Fr. Lawrence responds with the "there art thou happy" speech, and here something very curious happens. Shakespeare evolves the balance of opposites to something more complex.
Fr. Lawrence's argument begins predictably enough, with an opposition. Romeo's tears are "womanish," and he should act more like a man. But Romeo is also a "beast" because of his wild acts. So we have "Unseemly woman in a seeming man, / And ill-beseeming beast in seeming both." Is Romeo two opposing personalities here, or three? The ambiguity makes a sly transition from the oppositional imagery of the play to Fr. Lawrence's more complex world view.
He continues by asking Romeo three questions: "Hast thou slain Tybalt? Wilt thou slay thyself, / And slay thy lady that in thy life lives"? In terms of punctuation this is two questions, but Fr. Lawrence is asking Romeo if he will, by the end of the scene, have slain three people. To do this once is clever; twice is a motif.
More? How about three in one? Romeo shouldn't rail at "thy birth, the heaven, and earth, / Since birth and heaven and earth, all three do meet / In thee at once."
Still more? Fr. Lawrence upbraids Romeo because "thou shamest thy love, thy shape, thy wit." This is my favorite part because again we get the oppositional pairs, only this time they are embedded in each leg of the triad. One's shape should be noble, but Romeo's is "wax"; one's love should be sworn, but Romeo's is perjured; one's wit should be an ornament, but Romeo's is "misshapen."
And more. Finally, having chastised Romeo fully, Fr. Lawrence begins to point out his reasons for optimism.

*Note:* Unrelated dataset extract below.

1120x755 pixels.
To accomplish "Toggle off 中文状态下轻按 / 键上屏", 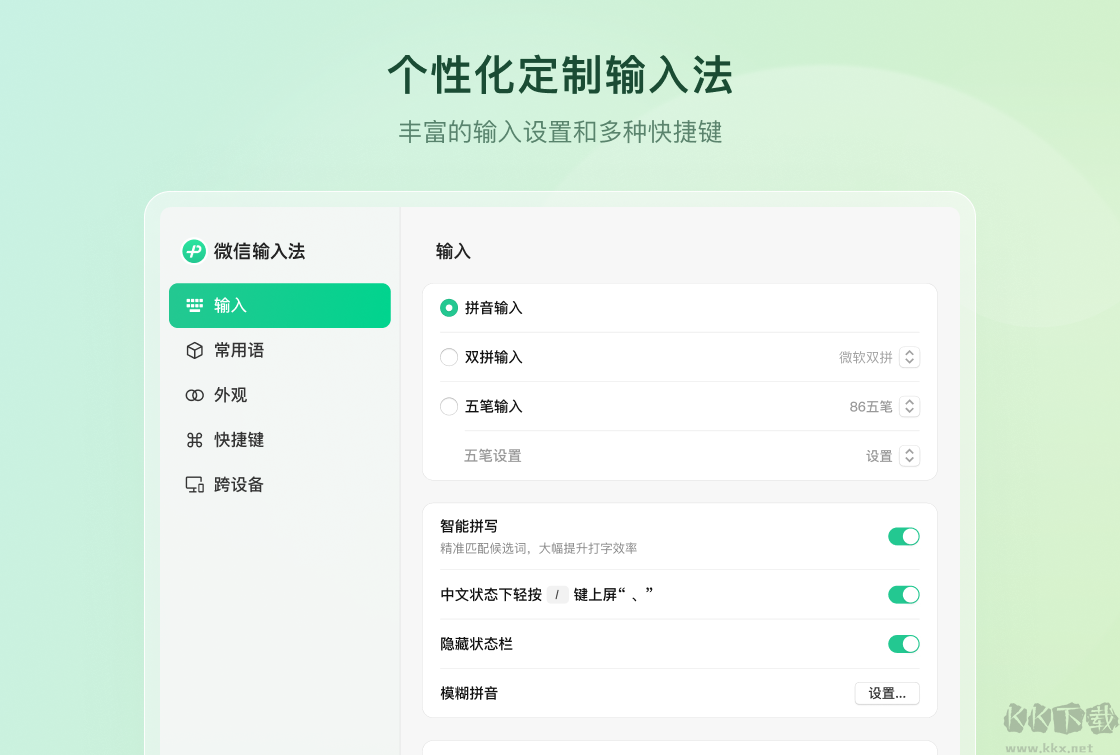I will pos(903,594).
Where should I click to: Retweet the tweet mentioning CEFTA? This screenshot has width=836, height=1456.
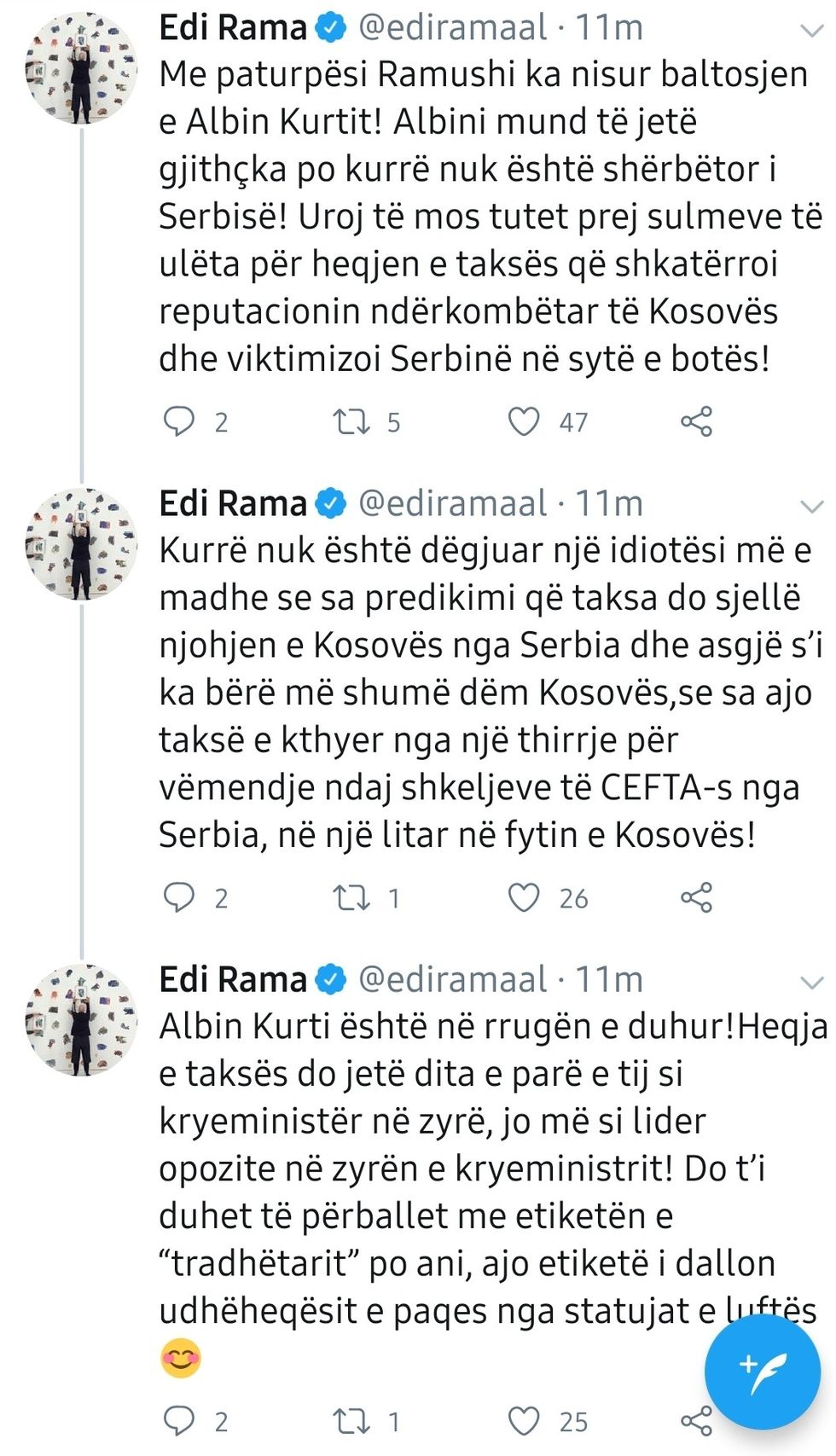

There are, of course, three of them: Juliet is alive, Tybalt is dead instead of Romeo, and Romeo's death sentence has been commuted to mere banishment.
(For fun, I'll add one more pair of threes that's clearly coincidence. I reviewed the 1597 Quarto and found that no act or scene numbers are indicated in the text. But in my modern Folger edition, Fr. Lawrence's speech takes place in Act 3, scene 3. [Sound eerie organ chords here.])
The form, I would argue, cries out the art, but what's with these persistent Lawrencian triads in this speech? Is it a rhetorical swipe at the pairs of oppositions that will result in the tragic death of five adolescents? Is it the product of a mind that thinks of things in a more complex way than others around him? Is it due to his religious training which divides the supernatural into the Father, the Son, and the Holy Ghost? (Is that even relevant?) I have no idea what's really at work here. Speculation is welcome.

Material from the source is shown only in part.